### Work instruction
In the listing below, the lines starting with the line with "درب اتوماتیگ گردان (99, 912)" and going on through the line with "سرویس درب اتوماتیک (97, 1031)" are to be reproduced exactly, and only those.

### The data

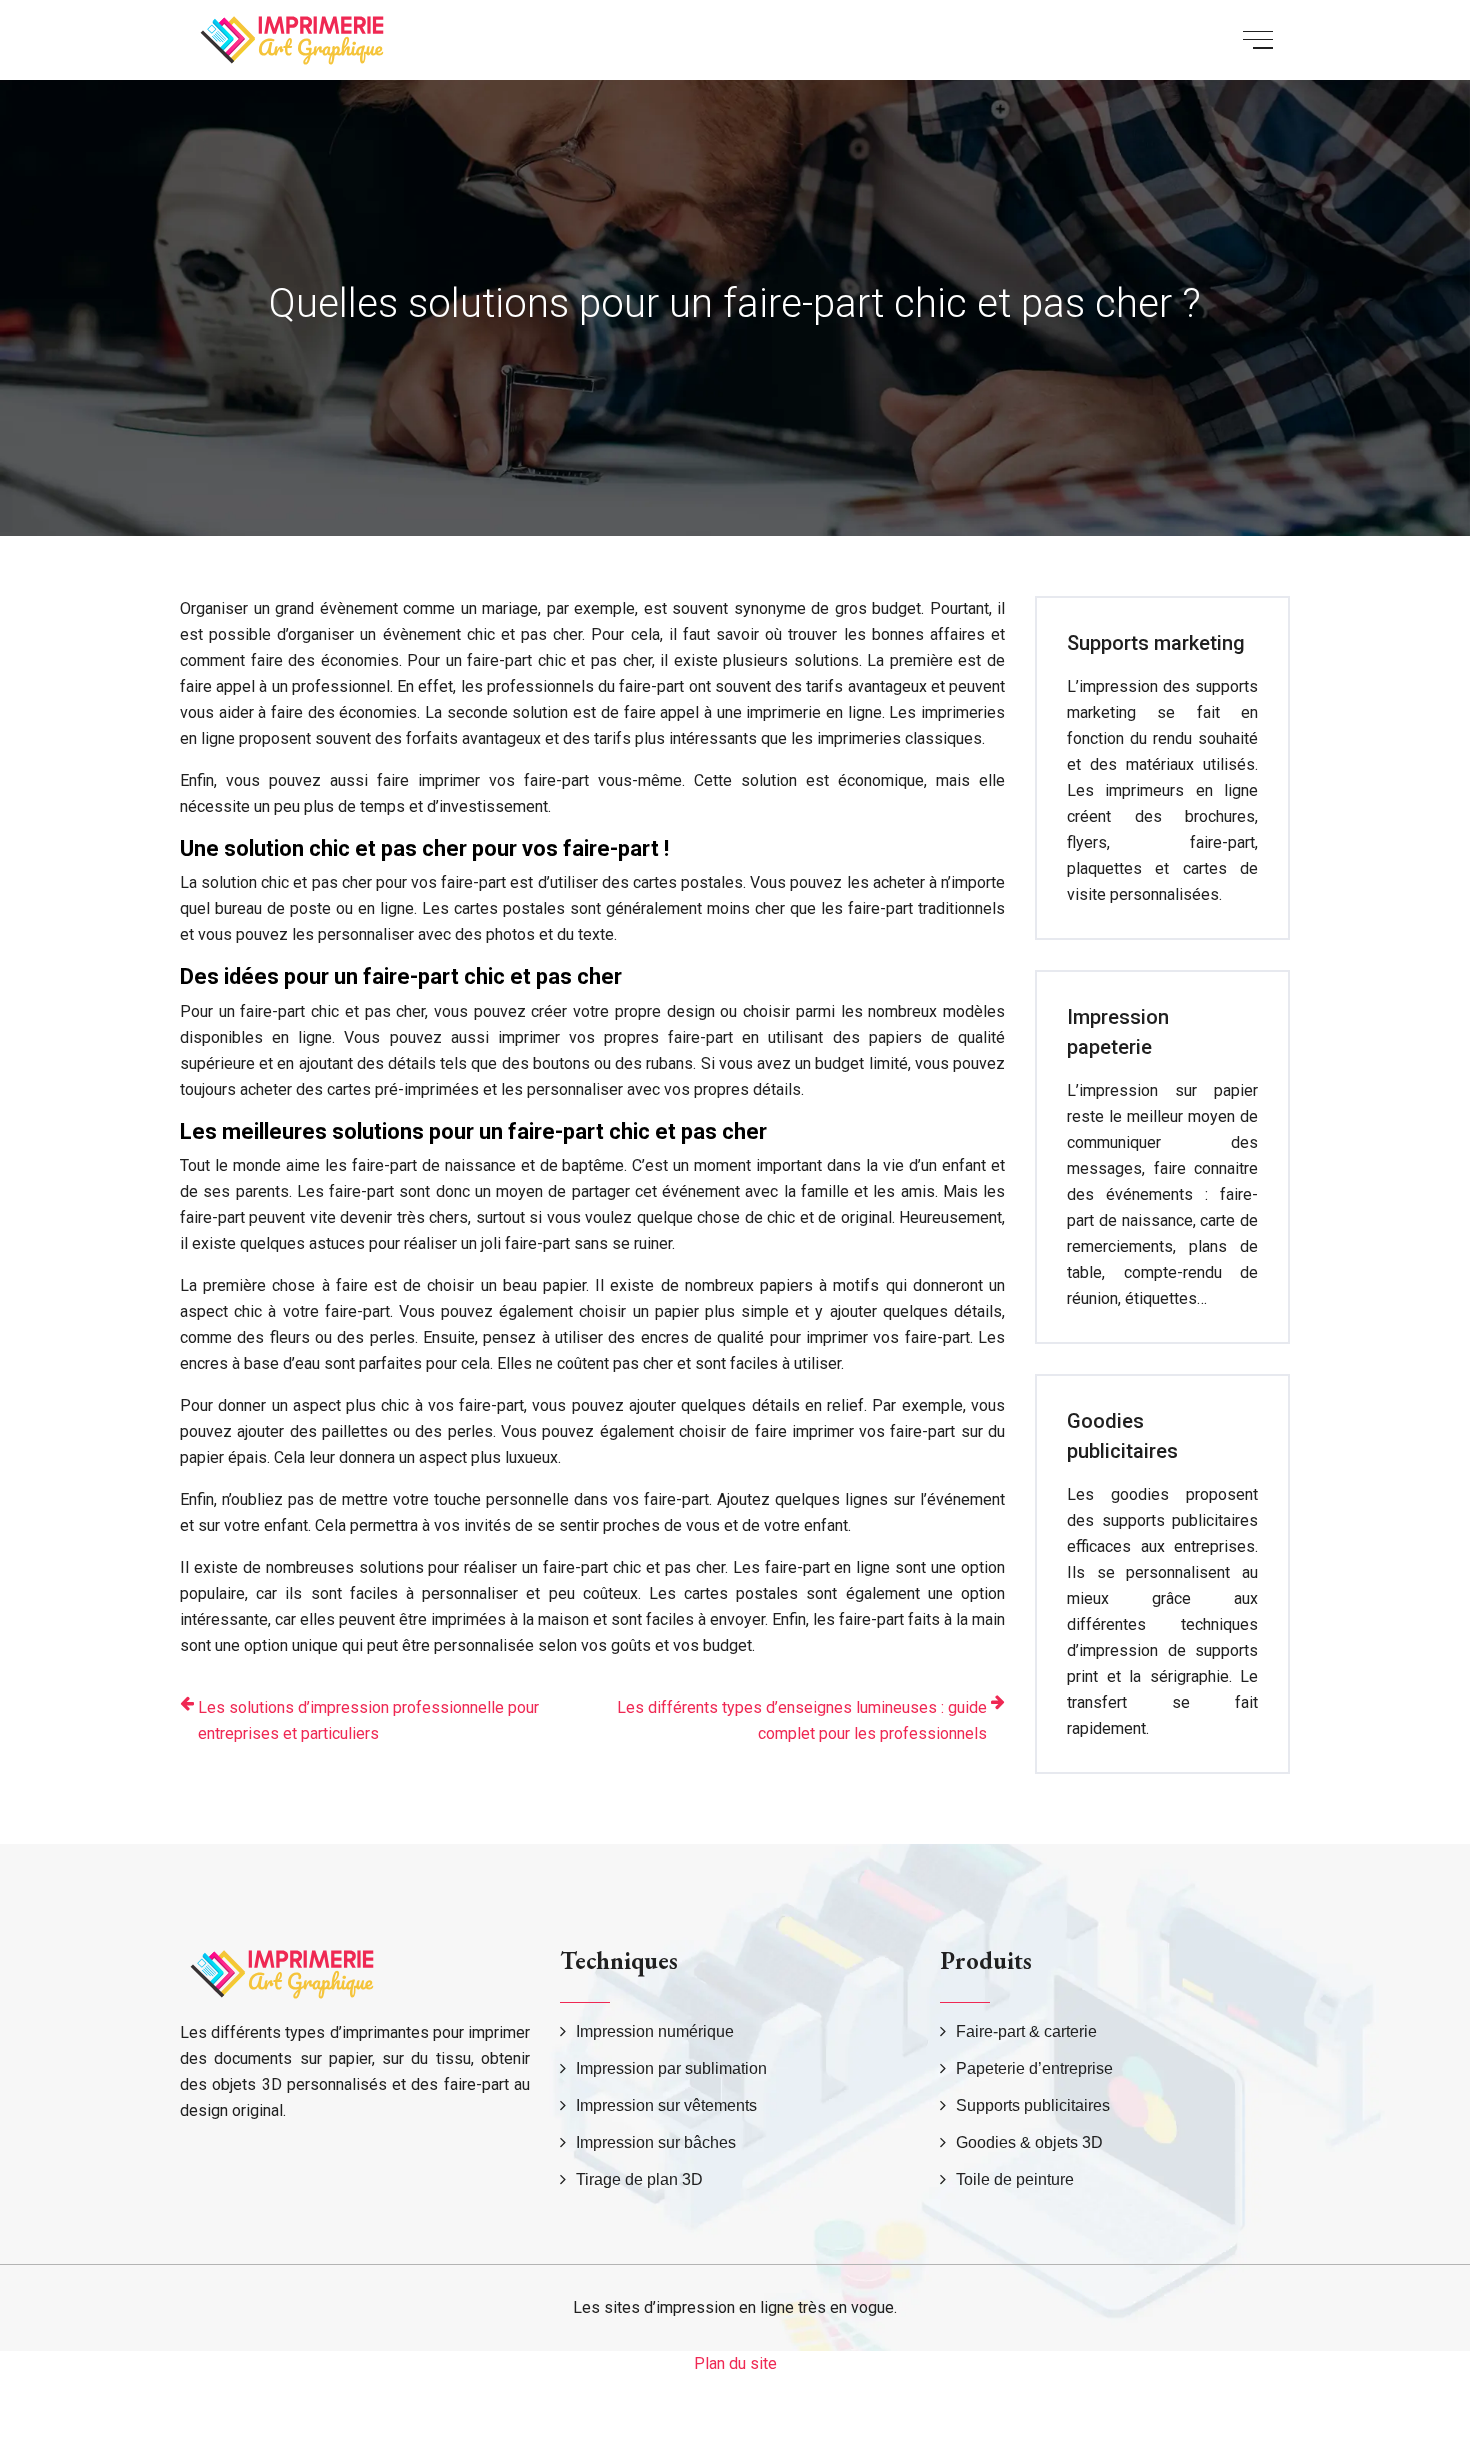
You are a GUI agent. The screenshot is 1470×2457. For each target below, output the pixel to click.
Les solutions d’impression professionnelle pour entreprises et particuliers (368, 1720)
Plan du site (735, 2363)
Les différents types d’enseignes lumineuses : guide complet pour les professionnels (802, 1720)
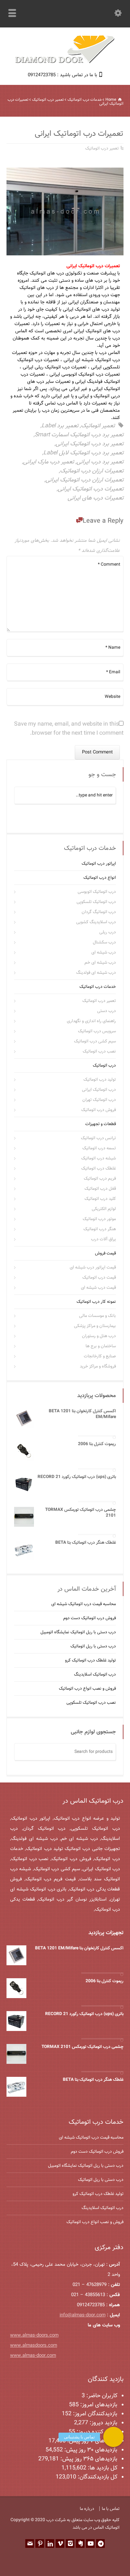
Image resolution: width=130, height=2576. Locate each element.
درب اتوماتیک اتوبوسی (97, 892)
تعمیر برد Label (60, 426)
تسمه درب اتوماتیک (99, 1148)
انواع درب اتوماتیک (99, 877)
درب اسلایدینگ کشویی (96, 922)
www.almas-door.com (33, 2355)
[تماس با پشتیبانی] (113, 2437)
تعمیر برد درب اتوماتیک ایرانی (90, 444)
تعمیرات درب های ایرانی (96, 498)
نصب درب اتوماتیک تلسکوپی (91, 1702)
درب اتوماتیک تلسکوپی (96, 902)
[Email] (29, 2543)
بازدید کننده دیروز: (96, 2432)
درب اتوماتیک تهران (99, 1100)
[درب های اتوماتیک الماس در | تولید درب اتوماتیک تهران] (65, 62)
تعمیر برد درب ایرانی (100, 462)
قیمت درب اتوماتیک (99, 1277)
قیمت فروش (105, 1253)
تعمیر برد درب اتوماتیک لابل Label (83, 453)
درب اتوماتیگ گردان (99, 912)
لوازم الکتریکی (104, 1209)
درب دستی (106, 1011)
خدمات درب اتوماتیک (97, 987)
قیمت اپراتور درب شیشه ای (93, 1267)
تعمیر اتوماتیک (98, 426)
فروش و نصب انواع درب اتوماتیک (87, 1688)
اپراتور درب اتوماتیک (99, 863)
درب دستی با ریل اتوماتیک (93, 1646)
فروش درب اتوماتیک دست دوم (89, 1618)
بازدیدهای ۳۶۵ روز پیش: (88, 2459)
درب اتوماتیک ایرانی (99, 1089)
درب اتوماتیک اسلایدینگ (95, 1674)
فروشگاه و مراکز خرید (98, 1366)
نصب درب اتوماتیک (99, 1051)
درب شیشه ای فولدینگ (96, 972)
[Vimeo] (60, 2543)
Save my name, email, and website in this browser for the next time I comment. (69, 729)
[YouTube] (90, 2543)
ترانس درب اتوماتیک (98, 1138)
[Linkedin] (50, 2543)
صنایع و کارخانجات (100, 1356)
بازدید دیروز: (102, 2423)
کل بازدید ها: (101, 2468)
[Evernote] (80, 2543)
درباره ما (87, 2509)
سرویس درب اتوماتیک (97, 1031)
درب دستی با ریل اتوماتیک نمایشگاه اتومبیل (78, 1632)
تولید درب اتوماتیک (99, 1079)
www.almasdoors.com (33, 2345)
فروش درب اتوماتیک (98, 1110)
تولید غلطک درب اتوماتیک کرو (90, 1660)
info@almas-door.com (82, 2315)
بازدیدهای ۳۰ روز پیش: (90, 2450)
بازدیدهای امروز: (98, 2404)
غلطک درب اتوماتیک (98, 1168)
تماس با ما (111, 2509)
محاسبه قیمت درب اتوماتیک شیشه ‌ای (83, 1604)
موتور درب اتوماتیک (99, 1219)
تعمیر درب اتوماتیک (102, 148)
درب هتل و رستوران (99, 1336)
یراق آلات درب (103, 1239)
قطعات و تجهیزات (100, 1124)
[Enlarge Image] (59, 168)
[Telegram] (100, 2543)
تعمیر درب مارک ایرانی (48, 462)
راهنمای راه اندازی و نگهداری (91, 1021)
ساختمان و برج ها (101, 1346)
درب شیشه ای (103, 952)
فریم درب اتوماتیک (100, 1178)
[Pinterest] (39, 2543)
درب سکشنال (104, 942)
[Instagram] (70, 2543)
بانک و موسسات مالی (97, 1316)
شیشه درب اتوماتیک (98, 1158)
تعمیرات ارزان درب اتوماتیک (92, 471)
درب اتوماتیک (104, 1065)
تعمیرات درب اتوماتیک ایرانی (91, 489)
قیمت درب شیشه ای (98, 1287)
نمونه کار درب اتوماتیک (96, 1301)
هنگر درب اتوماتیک (99, 1229)
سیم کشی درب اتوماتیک (95, 1041)
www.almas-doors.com (34, 2335)
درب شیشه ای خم (100, 962)
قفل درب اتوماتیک (100, 1188)
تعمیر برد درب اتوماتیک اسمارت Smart (79, 435)
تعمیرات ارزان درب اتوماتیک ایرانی (85, 480)
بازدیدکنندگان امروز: (94, 2414)
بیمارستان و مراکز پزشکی (95, 1326)
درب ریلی (107, 932)
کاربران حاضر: (101, 2395)
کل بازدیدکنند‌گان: (96, 2477)
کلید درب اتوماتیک (100, 1199)
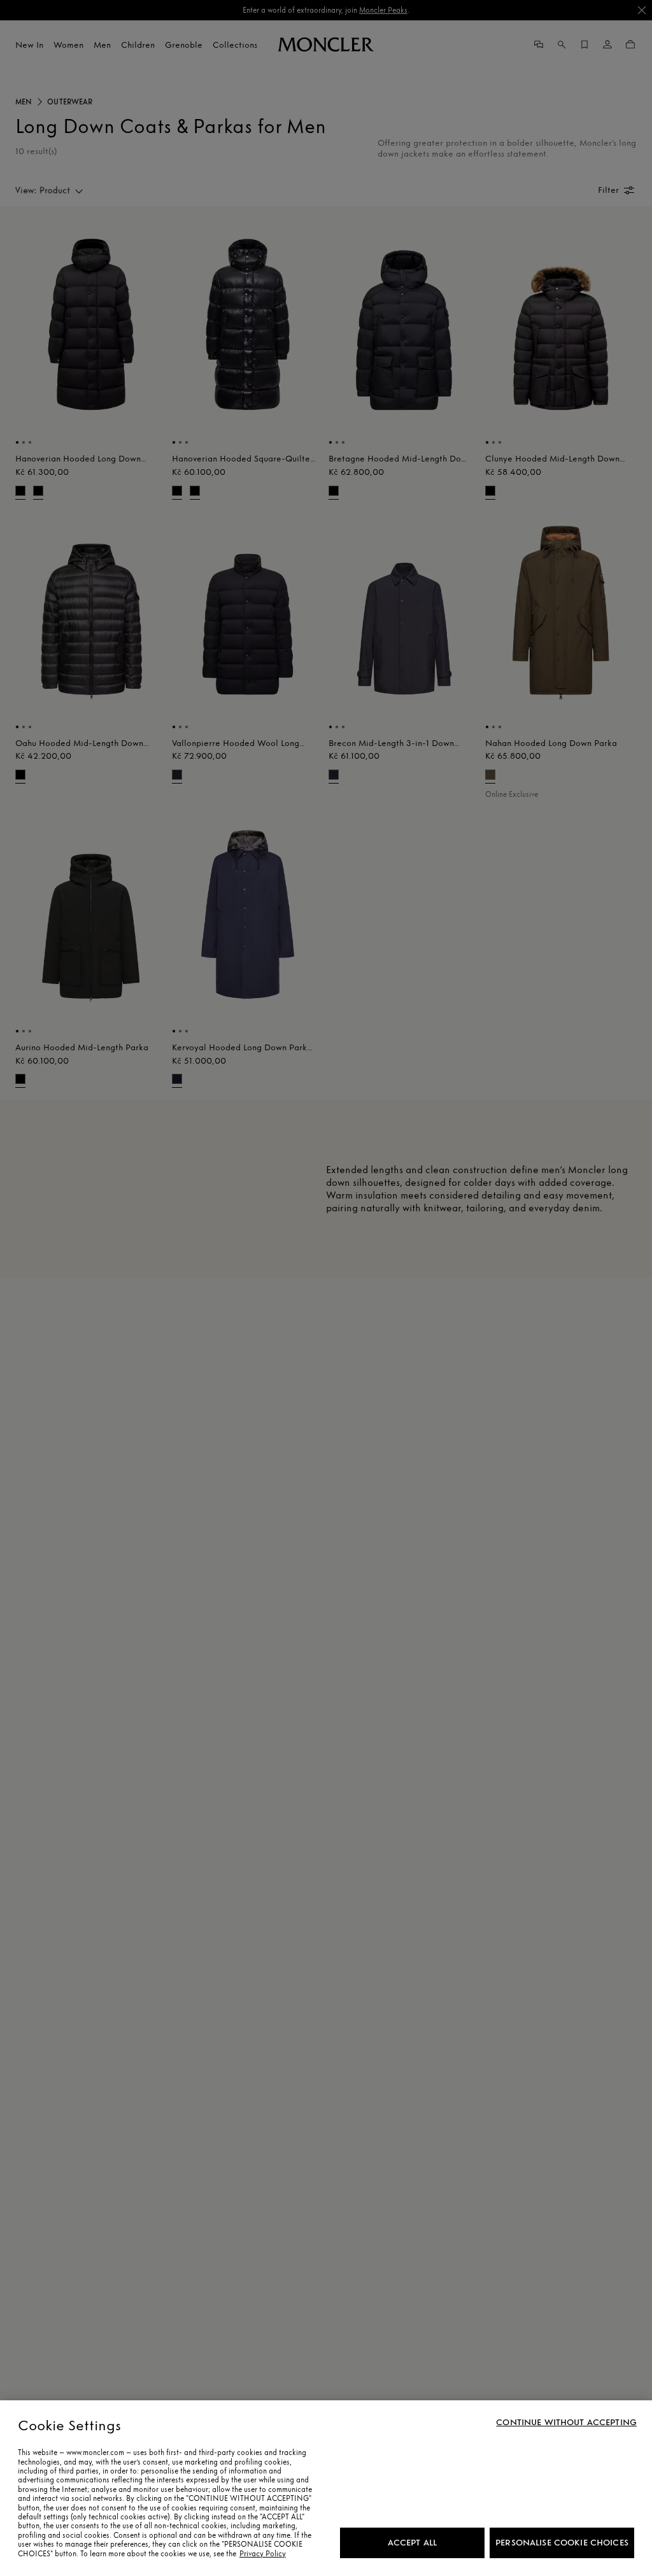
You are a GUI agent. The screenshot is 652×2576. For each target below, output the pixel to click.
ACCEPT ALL (412, 2542)
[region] (326, 2488)
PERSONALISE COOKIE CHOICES (561, 2542)
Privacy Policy (262, 2553)
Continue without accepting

### Result of this task
درب اتوماتیگ گردان (99, 912)
لوازم الکتریکی (104, 1209)
درب دستی (106, 1011)
خدمات درب اتوماتیک (97, 987)
قیمت اپراتور درب شیشه ای (93, 1267)
تعمیر اتوماتیک (98, 426)
فروش و نصب انواع درب اتوماتیک (87, 1688)
اپراتور درب اتوماتیک (99, 863)
درب دستی با ریل اتوماتیک (93, 1646)
فروش درب اتوماتیک دست دوم (89, 1618)
بازدیدهای ۳۶۵ روز پیش: (88, 2459)
درب اتوماتیک ایرانی (99, 1089)
درب اتوماتیک اسلایدینگ (95, 1674)
فروشگاه و مراکز خرید (98, 1366)
نصب درب اتوماتیک (99, 1051)
درب شیشه ای فولدینگ (96, 972)
[Vimeo] (60, 2543)
Save my name, email, and website in this browser for the next time I comment. (69, 729)
[YouTube] (90, 2543)
ترانس درب اتوماتیک (98, 1138)
[Linkedin] (50, 2543)
صنایع و کارخانجات (100, 1356)
بازدید دیروز: (102, 2423)
کل بازدید ها: (101, 2468)
[Evernote] (80, 2543)
درباره ما (87, 2509)
سرویس درب اتوماتیک (97, 1031)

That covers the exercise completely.